--- RECORDS TO USE ---

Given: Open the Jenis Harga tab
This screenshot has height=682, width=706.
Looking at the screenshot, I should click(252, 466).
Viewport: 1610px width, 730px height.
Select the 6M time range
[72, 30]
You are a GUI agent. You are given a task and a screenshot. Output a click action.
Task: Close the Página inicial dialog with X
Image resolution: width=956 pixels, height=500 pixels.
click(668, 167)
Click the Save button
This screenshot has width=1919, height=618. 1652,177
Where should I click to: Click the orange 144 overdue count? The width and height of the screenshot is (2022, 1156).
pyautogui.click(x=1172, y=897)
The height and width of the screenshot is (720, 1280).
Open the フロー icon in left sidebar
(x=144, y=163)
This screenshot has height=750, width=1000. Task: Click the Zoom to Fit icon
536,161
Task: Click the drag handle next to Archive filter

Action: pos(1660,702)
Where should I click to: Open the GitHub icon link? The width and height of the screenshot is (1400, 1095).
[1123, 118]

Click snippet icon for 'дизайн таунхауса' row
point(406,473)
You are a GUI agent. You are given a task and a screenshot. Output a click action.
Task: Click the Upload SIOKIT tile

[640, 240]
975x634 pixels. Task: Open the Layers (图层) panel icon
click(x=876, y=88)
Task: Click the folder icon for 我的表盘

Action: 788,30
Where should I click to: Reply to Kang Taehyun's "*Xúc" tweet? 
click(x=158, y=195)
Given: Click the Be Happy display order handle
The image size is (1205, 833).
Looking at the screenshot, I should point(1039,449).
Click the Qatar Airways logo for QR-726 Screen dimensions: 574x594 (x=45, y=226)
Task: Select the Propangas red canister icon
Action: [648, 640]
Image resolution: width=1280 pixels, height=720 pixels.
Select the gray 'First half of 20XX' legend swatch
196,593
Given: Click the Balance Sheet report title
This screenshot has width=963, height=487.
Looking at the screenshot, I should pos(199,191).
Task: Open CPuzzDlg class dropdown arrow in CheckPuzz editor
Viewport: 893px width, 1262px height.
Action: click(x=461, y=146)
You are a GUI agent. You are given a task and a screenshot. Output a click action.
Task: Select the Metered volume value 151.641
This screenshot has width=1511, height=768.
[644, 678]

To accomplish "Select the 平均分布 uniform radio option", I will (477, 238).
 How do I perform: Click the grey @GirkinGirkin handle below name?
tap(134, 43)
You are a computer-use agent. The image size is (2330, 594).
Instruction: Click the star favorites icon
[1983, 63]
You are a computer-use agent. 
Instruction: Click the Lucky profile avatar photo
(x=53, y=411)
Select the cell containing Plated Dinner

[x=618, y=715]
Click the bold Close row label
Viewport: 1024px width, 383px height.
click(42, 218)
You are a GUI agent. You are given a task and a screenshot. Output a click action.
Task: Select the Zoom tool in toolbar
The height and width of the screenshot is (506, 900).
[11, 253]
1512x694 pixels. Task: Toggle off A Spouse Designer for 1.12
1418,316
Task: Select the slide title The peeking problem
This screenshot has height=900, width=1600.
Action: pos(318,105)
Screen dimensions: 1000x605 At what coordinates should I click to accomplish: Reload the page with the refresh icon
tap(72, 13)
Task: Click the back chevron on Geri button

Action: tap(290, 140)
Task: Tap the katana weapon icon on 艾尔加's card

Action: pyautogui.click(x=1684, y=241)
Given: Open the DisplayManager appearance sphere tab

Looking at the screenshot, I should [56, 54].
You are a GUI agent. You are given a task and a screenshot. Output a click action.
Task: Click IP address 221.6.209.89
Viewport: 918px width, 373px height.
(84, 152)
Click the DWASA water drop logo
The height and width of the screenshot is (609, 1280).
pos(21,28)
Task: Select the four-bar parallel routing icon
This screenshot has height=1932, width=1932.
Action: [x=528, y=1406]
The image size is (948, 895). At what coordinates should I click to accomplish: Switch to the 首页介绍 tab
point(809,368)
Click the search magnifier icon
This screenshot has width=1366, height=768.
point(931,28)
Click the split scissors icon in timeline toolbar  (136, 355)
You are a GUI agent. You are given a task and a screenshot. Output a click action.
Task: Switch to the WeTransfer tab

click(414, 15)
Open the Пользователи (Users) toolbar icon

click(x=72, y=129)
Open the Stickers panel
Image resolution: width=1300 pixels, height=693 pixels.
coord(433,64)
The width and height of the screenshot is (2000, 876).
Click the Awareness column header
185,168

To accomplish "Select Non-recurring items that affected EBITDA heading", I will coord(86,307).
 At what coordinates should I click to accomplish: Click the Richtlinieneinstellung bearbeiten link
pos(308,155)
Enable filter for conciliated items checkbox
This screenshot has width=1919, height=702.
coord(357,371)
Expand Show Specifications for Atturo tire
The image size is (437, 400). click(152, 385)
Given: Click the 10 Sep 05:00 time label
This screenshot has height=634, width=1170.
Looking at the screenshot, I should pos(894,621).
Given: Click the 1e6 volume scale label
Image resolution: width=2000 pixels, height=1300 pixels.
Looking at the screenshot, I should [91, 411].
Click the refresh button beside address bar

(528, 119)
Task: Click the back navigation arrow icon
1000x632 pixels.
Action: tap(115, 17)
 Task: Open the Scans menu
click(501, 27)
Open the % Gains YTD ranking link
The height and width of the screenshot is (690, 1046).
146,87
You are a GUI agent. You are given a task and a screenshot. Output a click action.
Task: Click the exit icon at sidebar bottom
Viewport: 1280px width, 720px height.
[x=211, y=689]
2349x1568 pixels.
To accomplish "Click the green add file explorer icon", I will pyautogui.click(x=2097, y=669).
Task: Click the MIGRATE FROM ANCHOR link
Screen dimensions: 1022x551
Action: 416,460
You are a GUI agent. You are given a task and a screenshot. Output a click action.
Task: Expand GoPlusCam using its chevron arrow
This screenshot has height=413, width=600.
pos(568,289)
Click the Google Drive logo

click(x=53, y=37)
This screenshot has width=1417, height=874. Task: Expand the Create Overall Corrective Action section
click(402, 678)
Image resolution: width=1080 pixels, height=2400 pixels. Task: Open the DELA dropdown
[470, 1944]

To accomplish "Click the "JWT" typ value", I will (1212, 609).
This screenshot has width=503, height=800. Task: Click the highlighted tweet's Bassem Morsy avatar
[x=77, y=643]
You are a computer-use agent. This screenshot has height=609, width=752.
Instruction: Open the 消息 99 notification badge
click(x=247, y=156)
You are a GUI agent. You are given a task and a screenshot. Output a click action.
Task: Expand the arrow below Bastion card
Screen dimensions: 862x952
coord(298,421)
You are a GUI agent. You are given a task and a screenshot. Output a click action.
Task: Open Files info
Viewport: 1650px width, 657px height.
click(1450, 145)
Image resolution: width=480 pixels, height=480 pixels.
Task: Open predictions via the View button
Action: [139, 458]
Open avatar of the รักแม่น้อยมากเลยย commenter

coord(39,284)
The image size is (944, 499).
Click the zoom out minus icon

---

- [TASK REQUIREMENTS]: Copy every row above character for character, and change nothing.

- [CORRECT RESULT]:
Given: Open the Jenis Harga tab
This screenshot has height=682, width=706.
Looking at the screenshot, I should click(252, 466).
Viewport: 1610px width, 730px height.
Select the 6M time range
[72, 30]
You are a GUI agent. You are given a task and a screenshot. Output a click action.
Task: Close the Página inicial dialog with X
Image resolution: width=956 pixels, height=500 pixels.
click(668, 167)
Click the Save button
This screenshot has width=1919, height=618. 1652,177
Where should I click to: Click the orange 144 overdue count? The width and height of the screenshot is (2022, 1156).
pyautogui.click(x=1172, y=897)
The height and width of the screenshot is (720, 1280).
Open the フロー icon in left sidebar
(x=144, y=163)
This screenshot has height=750, width=1000. Task: Click the Zoom to Fit icon
536,161
Task: Click the drag handle next to Archive filter

Action: pos(1660,702)
Where should I click to: Open the GitHub icon link? The width and height of the screenshot is (1400, 1095).
[1123, 118]

Click snippet icon for 'дизайн таунхауса' row
point(406,473)
You are a GUI agent. You are given a task and a screenshot. Output a click action.
Task: Click the Upload SIOKIT tile

[640, 240]
975x634 pixels. Task: Open the Layers (图层) panel icon
click(x=876, y=88)
Task: Click the folder icon for 我的表盘

Action: 788,30
Where should I click to: Reply to Kang Taehyun's "*Xúc" tweet? 
click(x=158, y=195)
Given: Click the Be Happy display order handle
The image size is (1205, 833).
Looking at the screenshot, I should point(1039,449).
Click the Qatar Airways logo for QR-726 Screen dimensions: 574x594 (x=45, y=226)
Task: Select the Propangas red canister icon
Action: [648, 640]
Image resolution: width=1280 pixels, height=720 pixels.
Select the gray 'First half of 20XX' legend swatch
196,593
Given: Click the Balance Sheet report title
This screenshot has width=963, height=487.
Looking at the screenshot, I should pos(199,191).
Task: Open CPuzzDlg class dropdown arrow in CheckPuzz editor
Viewport: 893px width, 1262px height.
Action: click(x=461, y=146)
You are a GUI agent. You are given a task and a screenshot. Output a click action.
Task: Select the Metered volume value 151.641
This screenshot has width=1511, height=768.
[644, 678]

To accomplish "Select the 平均分布 uniform radio option", I will (477, 238).
 How do I perform: Click the grey @GirkinGirkin handle below name?
tap(134, 43)
You are a computer-use agent. The image size is (2330, 594).
Instruction: Click the star favorites icon
[1983, 63]
You are a computer-use agent. 
Instruction: Click the Lucky profile avatar photo
(x=53, y=411)
Select the cell containing Plated Dinner

[x=618, y=715]
Click the bold Close row label
Viewport: 1024px width, 383px height.
click(42, 218)
You are a GUI agent. You are given a task and a screenshot. Output a click action.
Task: Select the Zoom tool in toolbar
The height and width of the screenshot is (506, 900).
[11, 253]
1512x694 pixels. Task: Toggle off A Spouse Designer for 1.12
1418,316
Task: Select the slide title The peeking problem
This screenshot has height=900, width=1600.
Action: pos(318,105)
Screen dimensions: 1000x605 At what coordinates should I click to accomplish: Reload the page with the refresh icon
tap(72, 13)
Task: Click the back chevron on Geri button

Action: tap(290, 140)
Task: Tap the katana weapon icon on 艾尔加's card

Action: pyautogui.click(x=1684, y=241)
Given: Open the DisplayManager appearance sphere tab

Looking at the screenshot, I should [56, 54].
You are a GUI agent. You are given a task and a screenshot. Output a click action.
Task: Click IP address 221.6.209.89
Viewport: 918px width, 373px height.
(84, 152)
Click the DWASA water drop logo
The height and width of the screenshot is (609, 1280).
pos(21,28)
Task: Select the four-bar parallel routing icon
This screenshot has height=1932, width=1932.
Action: [x=528, y=1406]
The image size is (948, 895). At what coordinates should I click to accomplish: Switch to the 首页介绍 tab
point(809,368)
Click the search magnifier icon
This screenshot has width=1366, height=768.
point(931,28)
Click the split scissors icon in timeline toolbar  (136, 355)
You are a GUI agent. You are given a task and a screenshot. Output a click action.
Task: Switch to the WeTransfer tab

click(414, 15)
Open the Пользователи (Users) toolbar icon

click(x=72, y=129)
Open the Stickers panel
Image resolution: width=1300 pixels, height=693 pixels.
coord(433,64)
The width and height of the screenshot is (2000, 876).
Click the Awareness column header
185,168

To accomplish "Select Non-recurring items that affected EBITDA heading", I will coord(86,307).
 At what coordinates should I click to accomplish: Click the Richtlinieneinstellung bearbeiten link
pos(308,155)
Enable filter for conciliated items checkbox
This screenshot has width=1919, height=702.
coord(357,371)
Expand Show Specifications for Atturo tire
The image size is (437, 400). click(152, 385)
Given: Click the 10 Sep 05:00 time label
This screenshot has height=634, width=1170.
Looking at the screenshot, I should pos(894,621).
Given: Click the 1e6 volume scale label
Image resolution: width=2000 pixels, height=1300 pixels.
Looking at the screenshot, I should [91, 411].
Click the refresh button beside address bar

(528, 119)
Task: Click the back navigation arrow icon
1000x632 pixels.
Action: tap(115, 17)
 Task: Open the Scans menu
click(501, 27)
Open the % Gains YTD ranking link
The height and width of the screenshot is (690, 1046).
146,87
You are a GUI agent. You are given a task and a screenshot. Output a click action.
Task: Click the exit icon at sidebar bottom
Viewport: 1280px width, 720px height.
[x=211, y=689]
2349x1568 pixels.
To accomplish "Click the green add file explorer icon", I will pyautogui.click(x=2097, y=669).
Task: Click the MIGRATE FROM ANCHOR link
Screen dimensions: 1022x551
Action: 416,460
You are a GUI agent. You are given a task and a screenshot. Output a click action.
Task: Expand GoPlusCam using its chevron arrow
This screenshot has height=413, width=600.
pos(568,289)
Click the Google Drive logo

click(x=53, y=37)
This screenshot has width=1417, height=874. Task: Expand the Create Overall Corrective Action section
click(402, 678)
Image resolution: width=1080 pixels, height=2400 pixels. Task: Open the DELA dropdown
[470, 1944]

To accomplish "Click the "JWT" typ value", I will (1212, 609).
This screenshot has width=503, height=800. Task: Click the highlighted tweet's Bassem Morsy avatar
[x=77, y=643]
You are a computer-use agent. This screenshot has height=609, width=752.
Instruction: Open the 消息 99 notification badge
click(x=247, y=156)
You are a GUI agent. You are given a task and a screenshot. Output a click action.
Task: Expand the arrow below Bastion card
Screen dimensions: 862x952
coord(298,421)
You are a GUI agent. You are given a task and a screenshot. Output a click action.
Task: Open Files info
Viewport: 1650px width, 657px height.
click(1450, 145)
Image resolution: width=480 pixels, height=480 pixels.
Task: Open predictions via the View button
Action: [139, 458]
Open avatar of the รักแม่น้อยมากเลยย commenter

coord(39,284)
The image size is (944, 499).
Click the zoom out minus icon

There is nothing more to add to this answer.